On Fictionalizing the Real
The Editors and Editorial Community
India banned The Satanic Verses 'for its own sake'. The book was not declared blasphemous. It was considered to be a civil act comparable to shouting 'fire' in a crowded cinema hall. In October 1988, Salman Rushdie made a 'private' letter of protest to India's Prime Minister, Rajiv Gandhi, available for publication in newspapers like The New York Times. Without addressing the violence of communal (Hindu-Muslim) riots in recent years in India, around what - on the surface - appear to be non-inflammatory issues, he invoked members of the Western avant-garde like Harold Pinter as fellow objectors, and threatened that India would be the laughingstock of the world for having allowed a finance ministry to pass judgement on a piece of literature. Mr. Rushdie insisted that literature and politics be separate and autonomous spheres for public and civil discourse, and that they must be so everywhere.
Public debate continued in India, and began in England. In January and February, protestors in India and in Pakistan rioted. Lives were lost. India and Pakistan have the largest Muslim population of any world region, and it is on the subcontinent that the material manifestations of the ongoing controversy continued to be visible. By now, it must have become clear to the Ayatollah that this was an issue - set up for him on the subcontinent - around which he could retrieve the Revolution for Iran. He did so in the political context of challenges from the moderates there, and in the face of the economic hardship brought on by the Iran-Iraq war.

####################

Written request 1. In the records, change "Undo" to "Redo" from the line that has "The width and" through the line that has "click(162, 39)", leaving everything else unchanged.
These records are unrelated to the essay on fictionalizing the real.

Supplied material.

####################

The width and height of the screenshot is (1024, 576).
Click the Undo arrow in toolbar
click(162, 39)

####################

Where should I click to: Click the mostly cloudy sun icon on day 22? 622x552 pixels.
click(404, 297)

####################

Written request 2.
Answer these questions about the essay on fictionalizing the real:
(a) In what month and year did Salman Rushdie make his letter to India's Prime Minister available for publication?
(b) In which two countries did protestors riot in January and February?
(c) Which war brought on economic hardship in Iran?

Full output 1.
The width and height of the screenshot is (1024, 576).
Click the Redo arrow in toolbar
click(162, 39)

Full output 2.
(a) October 1988
(b) India and Pakistan
(c) The Iran-Iraq war